Penale

Inumana detenzione, l'indennizzo non scatta solo se la "compensazione" è piena

Lo ha stabilito la Corte di cassazione, con la sentenza n. 4993 depositata oggi

di Francesco Machina Grifeo

Per negare l'indennizzo per inumana detenzione a causa della ristrettezza della cella non è sufficiente addurre, da parte del Ministero della Giustizia, l'esistenza di "misure compensative" da prendere in considerazione. Lo ha stabilito la Corte di cassazione, con la sentenza n. 4993 depositata oggi, che nel respingere il ricorso di Via Arenula ha affermato che tali misure – brevità, possibilità di uscire dalla cella ecc. - devono ricorrere tutte quante insieme ed essere dimostrate.

Confermato dunque il provvedimento del Tribunale di sorveglianza di Perugia che aveva rigettato il reclamo proposto dalla Direzione dell'amministrazione penitenziaria contro il provvedimento del Magistrato di sorveglianza di Spoleto che aveva accolto la domanda di un uomo volta ad ottenere i rimedi previsti dall'art. 35-ter Ord. Pen. riconoscendogli in ragione del pregiudizio per le condizioni di detenzione, in violazione l'art. 3 CEDU, per 1.465 giorni negli Istituti di pena di Roma Regina Coeli, Roma-Rebibbia, Velletri e Spoleto, la riduzione della pena per 146 giorni e un ristoro dell'importo di 40,00 euro.

Per la Suprema corte il ricorso del Ministero è infondato laddove - "pur a fronte di uno spazio nella cella computato nella misura inferiore a tre metri quadrati" - adduce l'esistenza di fattori compensativi idonei ad escludere la violazione dell'art. 3 Cedu.
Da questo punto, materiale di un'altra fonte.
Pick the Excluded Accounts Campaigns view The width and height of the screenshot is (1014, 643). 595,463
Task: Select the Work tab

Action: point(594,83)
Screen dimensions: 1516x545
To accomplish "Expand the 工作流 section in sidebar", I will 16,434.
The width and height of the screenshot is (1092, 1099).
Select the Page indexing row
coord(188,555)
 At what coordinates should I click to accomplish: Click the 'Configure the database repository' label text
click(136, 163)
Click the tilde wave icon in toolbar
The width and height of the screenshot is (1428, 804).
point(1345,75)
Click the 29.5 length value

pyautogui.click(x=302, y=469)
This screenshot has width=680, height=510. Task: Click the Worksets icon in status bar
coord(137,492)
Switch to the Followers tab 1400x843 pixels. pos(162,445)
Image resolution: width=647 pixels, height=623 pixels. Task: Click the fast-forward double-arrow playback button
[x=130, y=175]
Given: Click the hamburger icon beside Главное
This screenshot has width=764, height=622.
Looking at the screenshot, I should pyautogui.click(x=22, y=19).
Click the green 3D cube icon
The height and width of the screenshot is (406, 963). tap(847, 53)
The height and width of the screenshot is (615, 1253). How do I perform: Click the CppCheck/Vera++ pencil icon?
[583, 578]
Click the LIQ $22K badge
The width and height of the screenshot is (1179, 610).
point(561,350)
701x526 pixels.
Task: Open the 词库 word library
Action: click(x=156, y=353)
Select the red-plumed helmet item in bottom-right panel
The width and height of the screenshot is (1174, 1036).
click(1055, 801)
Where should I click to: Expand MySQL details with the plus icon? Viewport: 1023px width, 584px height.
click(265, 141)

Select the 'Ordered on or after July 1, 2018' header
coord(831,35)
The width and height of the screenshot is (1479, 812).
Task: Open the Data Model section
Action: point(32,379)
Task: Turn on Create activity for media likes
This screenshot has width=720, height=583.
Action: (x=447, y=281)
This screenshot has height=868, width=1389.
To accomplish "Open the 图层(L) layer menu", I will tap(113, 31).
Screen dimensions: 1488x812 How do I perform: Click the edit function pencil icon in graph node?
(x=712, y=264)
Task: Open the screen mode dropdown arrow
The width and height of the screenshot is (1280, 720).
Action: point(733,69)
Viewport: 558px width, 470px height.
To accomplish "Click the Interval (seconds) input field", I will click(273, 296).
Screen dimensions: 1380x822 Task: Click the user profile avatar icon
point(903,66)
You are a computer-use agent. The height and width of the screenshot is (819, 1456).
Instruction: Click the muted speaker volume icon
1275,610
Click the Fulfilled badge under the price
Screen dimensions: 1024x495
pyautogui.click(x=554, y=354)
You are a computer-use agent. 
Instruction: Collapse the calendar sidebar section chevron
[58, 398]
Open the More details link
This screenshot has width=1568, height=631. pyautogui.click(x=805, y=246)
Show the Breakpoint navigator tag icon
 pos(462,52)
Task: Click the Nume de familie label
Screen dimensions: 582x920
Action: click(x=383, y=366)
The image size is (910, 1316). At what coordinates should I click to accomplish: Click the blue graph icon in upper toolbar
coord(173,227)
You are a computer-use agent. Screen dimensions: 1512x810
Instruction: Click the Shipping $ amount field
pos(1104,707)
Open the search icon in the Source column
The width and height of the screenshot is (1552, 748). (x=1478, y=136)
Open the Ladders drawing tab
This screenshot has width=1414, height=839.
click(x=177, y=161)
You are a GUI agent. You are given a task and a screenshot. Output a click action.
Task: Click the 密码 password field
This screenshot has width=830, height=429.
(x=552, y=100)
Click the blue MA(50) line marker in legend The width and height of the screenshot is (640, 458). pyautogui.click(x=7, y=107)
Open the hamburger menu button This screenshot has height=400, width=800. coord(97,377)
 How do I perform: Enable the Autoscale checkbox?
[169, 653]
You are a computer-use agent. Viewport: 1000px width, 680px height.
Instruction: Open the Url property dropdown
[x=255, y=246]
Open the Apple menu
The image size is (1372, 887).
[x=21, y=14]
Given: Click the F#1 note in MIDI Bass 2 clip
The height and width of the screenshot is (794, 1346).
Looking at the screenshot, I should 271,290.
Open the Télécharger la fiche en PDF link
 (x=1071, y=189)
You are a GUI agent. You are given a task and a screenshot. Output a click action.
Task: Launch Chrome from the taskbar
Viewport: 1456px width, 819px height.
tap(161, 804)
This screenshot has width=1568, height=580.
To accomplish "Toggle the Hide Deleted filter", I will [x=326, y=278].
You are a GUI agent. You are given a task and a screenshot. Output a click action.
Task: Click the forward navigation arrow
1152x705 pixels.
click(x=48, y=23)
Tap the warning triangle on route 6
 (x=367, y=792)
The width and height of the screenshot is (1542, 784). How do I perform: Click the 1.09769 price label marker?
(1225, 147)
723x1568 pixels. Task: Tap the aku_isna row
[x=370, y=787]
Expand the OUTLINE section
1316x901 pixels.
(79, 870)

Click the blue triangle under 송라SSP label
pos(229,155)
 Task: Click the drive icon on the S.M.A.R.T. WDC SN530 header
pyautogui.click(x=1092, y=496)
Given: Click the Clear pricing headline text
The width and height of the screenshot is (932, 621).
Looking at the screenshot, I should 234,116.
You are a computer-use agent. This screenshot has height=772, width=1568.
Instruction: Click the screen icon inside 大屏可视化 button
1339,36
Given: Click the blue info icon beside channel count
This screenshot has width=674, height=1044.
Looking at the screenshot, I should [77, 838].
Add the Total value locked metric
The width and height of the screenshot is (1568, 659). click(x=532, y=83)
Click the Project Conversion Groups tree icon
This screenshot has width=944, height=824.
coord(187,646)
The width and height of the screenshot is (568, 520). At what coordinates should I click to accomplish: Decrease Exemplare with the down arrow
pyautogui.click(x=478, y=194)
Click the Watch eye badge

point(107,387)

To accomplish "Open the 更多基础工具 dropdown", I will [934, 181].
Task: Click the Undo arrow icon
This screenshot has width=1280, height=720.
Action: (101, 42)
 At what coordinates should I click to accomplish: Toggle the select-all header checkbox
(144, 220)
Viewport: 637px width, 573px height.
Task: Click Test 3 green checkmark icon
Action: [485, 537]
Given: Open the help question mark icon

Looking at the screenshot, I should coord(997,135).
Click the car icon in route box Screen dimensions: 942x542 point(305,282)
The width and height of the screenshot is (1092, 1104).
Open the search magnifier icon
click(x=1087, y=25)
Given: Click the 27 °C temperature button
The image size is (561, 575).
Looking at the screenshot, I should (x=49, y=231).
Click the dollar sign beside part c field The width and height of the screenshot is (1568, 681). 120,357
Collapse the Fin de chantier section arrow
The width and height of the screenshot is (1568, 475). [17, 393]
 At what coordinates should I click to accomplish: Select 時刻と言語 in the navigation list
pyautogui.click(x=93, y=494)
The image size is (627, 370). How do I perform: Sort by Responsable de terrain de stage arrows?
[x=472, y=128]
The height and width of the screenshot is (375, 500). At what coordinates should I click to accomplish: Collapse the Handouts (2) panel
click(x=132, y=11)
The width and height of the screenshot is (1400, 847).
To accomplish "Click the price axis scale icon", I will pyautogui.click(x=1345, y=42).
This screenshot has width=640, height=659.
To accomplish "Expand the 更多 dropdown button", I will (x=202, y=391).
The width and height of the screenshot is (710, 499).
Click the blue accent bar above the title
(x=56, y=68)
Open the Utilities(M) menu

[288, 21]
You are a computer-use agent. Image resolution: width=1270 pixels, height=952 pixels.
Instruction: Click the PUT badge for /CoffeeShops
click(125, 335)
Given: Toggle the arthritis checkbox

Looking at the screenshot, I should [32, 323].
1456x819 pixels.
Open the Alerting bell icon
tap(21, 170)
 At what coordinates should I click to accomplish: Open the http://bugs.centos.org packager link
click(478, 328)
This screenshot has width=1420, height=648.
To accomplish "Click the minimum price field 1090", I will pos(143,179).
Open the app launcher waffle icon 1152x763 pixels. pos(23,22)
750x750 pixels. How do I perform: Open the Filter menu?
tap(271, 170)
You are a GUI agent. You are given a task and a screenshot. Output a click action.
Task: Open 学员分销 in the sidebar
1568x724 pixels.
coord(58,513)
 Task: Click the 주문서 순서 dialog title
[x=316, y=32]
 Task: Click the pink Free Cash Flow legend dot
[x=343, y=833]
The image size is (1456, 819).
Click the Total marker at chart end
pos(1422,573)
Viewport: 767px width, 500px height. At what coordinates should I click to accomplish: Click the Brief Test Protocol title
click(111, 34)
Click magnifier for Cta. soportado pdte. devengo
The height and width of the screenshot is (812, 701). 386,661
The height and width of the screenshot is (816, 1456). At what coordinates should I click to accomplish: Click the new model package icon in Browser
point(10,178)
Tali doglianze, si legge nella decisione, non colgono nel segno "poiché i generici riferimenti ai fattori compensativi che le accompagnano", non si uniformano - come in precedenza il reclamo secondo quanto già rilevato dal Tribunale - all'insegnamento delle Sezioni Unite (n. 6551/2000) "circa la necessità in tal caso di una presenza congiunta di tutti fattori compensativi, costituiti dalla breve durata della detenzione, dalle dignitose condizioni carcerarie e dalla sufficiente libertà di movimento al di fuori della cella mediante lo svolgimento di adeguate attività".